Par ailleurs, une entreprise qui se préoccupe de donner du sens à ses salariés, contribue par la même occasion à les motiver.

Plus encore, cela améliore la marque employeur et permet de recruter les nouveaux talents beaucoup plus facilement, notamment auprès de la jeune génération, particulièrement attentive à ces questions (bien qu’ils soient maintenant loin d’être les seuls à s’en préoccuper).

Des atouts indéniables dans une période où le turnover est plus que jamais d’actualité.

Les entreprises doivent donc répondre à la quête de sens de leurs salariés et futurs collaborateurs pour assurer leur rentabilité. Un employé satisfait est efficace et donc productif. La mise en place d’une démarche de qualité de vie au travail s’avère, de ce fait, primordiale.

COMMENT DONNER DU SENS AU TRAVAIL ET MOTIVER LES SALARIÉS ?

La quête de sens d’un salarié se jouant à plusieurs niveaux, l’entreprise peut influer sur diverses dimensions de l’emploi pour les motiver : les missions exécutées, l’équilibre entre les domaines de vie, le niveau de rémunération, les conditions de travail matérielles, relationnelles, managériales, le sentiment d’utilité et d’appartenance pour l’entreprise, les dynamiques d’évolution…

Pour cela, il est important de fournir aux collaborateurs un environnement de travail sécurisant.

Par exemple, exposer de manière claire les missions et objectifs de l’entreprise permet aux collaborateurs de se les approprier et les retranscrire dans leur poste.

Comprendre son impact dans l’entreprise est engageant pour tout salarié.

Par ailleurs, l’optimisation du travail par la définition précise des tâches et du contour de chaque poste doit permettre de mobiliser efficacement les capacités et compétences spécifiques des salariés.

L’écoute, le partage, la communication hiérarchique, interservices, l’inclusion dans des projets, la formation… Autant de moyens pertinents qui contribuent à l’épanouissement au travail.

De nombreuses autres mesures applicables facilement et rapidement peuvent s’inscrire dans une démarche à dimension plus humaine afin de répondre aux différentes attentes des collaborateurs en quête de sens au travail.

Ce qui reste cependant primordial pour donner du sens au travail, c’est de prendre en considération chaque collaborateur individuellement, pour ce qu’il est.

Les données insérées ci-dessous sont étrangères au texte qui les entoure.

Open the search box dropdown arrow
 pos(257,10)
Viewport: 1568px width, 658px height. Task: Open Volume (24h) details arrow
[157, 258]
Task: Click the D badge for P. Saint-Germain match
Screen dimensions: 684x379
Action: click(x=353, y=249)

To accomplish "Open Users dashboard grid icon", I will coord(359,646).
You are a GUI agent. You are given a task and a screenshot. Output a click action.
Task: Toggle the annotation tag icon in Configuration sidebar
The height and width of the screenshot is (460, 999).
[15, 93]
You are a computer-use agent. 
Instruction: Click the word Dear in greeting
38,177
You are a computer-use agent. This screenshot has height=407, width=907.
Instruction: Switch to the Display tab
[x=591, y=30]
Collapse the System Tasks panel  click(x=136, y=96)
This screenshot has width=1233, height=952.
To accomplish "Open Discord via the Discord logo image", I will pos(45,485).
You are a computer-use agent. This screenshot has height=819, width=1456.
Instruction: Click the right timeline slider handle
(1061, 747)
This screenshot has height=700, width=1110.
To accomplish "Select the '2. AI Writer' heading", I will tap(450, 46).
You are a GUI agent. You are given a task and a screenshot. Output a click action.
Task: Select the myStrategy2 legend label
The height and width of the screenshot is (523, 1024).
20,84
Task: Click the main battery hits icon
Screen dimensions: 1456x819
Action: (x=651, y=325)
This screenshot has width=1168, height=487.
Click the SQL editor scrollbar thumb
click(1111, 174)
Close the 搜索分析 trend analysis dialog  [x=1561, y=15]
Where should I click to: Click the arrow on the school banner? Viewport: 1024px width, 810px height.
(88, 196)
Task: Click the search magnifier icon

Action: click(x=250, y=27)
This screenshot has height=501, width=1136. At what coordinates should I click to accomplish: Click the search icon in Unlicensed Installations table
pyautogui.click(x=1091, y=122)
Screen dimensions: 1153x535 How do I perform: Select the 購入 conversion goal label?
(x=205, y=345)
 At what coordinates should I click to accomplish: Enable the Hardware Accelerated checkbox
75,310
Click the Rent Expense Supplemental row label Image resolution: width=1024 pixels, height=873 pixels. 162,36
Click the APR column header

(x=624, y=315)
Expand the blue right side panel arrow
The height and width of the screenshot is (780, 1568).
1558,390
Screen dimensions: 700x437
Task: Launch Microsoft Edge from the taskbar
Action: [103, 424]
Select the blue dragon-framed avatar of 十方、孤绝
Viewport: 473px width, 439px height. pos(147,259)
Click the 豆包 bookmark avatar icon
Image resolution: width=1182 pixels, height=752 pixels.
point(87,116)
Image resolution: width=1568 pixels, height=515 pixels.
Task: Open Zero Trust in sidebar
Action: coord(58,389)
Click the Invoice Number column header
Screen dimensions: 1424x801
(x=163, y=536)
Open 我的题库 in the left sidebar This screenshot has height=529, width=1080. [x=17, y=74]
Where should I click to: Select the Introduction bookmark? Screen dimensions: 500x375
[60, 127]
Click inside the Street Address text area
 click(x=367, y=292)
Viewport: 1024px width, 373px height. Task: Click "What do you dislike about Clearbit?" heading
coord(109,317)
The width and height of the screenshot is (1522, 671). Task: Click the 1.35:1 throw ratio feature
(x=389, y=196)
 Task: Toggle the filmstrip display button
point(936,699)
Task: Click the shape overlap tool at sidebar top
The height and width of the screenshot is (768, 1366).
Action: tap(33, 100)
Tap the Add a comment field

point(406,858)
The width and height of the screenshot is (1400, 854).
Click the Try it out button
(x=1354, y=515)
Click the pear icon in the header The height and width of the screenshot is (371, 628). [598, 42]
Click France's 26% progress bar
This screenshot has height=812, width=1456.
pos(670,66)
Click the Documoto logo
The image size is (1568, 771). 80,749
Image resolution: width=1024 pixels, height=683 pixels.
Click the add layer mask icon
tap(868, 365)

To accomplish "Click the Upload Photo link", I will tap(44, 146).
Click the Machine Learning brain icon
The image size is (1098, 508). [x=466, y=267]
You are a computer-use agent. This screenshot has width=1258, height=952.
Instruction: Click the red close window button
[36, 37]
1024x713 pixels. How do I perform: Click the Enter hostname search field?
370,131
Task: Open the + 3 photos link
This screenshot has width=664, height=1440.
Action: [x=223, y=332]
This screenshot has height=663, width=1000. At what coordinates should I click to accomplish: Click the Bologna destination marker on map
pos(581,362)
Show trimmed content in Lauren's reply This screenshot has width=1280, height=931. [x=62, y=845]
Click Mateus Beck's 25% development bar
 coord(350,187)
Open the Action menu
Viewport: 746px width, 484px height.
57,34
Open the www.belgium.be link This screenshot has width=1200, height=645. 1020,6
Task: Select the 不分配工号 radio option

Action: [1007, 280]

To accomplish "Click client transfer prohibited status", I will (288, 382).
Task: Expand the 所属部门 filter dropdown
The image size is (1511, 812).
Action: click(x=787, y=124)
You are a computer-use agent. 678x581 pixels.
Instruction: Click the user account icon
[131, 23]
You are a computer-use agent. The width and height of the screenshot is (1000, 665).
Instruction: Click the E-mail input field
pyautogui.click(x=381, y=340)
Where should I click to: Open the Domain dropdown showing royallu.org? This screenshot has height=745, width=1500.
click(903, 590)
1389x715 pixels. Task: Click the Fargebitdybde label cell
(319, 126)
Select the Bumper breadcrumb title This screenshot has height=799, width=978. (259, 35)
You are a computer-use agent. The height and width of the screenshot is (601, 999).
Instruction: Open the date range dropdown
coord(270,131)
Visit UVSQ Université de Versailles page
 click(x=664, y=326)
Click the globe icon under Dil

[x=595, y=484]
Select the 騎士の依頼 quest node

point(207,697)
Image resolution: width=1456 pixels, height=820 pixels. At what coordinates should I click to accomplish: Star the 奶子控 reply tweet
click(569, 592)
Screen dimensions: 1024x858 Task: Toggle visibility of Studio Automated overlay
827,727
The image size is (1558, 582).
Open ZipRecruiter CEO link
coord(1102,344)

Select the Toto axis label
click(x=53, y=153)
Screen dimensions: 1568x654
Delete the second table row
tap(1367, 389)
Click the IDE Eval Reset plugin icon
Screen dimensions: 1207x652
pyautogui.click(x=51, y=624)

Savoir révéler son potentiel, ses forces et ses domaines de compétences pour en faire un allié unique et engagé.

Une des clés réside dans l’intention avec laquelle dirigeants, managers, accompagnent les salariés. L’intention passe d’une part par la connaissance de soi, de ses moteurs, afin de donner du sens à ce qui est fait. D’autre part, l’intention passe par l’investissement dans la connaissance réelle des collaborateurs, de leur vision, de leurs moteurs.

Mieux se connaître pour mieux se comprendre et avancer ensemble.

Une démarche plus centrée sur l’humain et collaborative pour plus de responsabilisation, autonomisation, efficacité et épanouissement, au profit de la cohésion et de la performance de l’entreprise.

Parce qu’à mon sens, la performance ne peut être célébrée que si elle est partagée.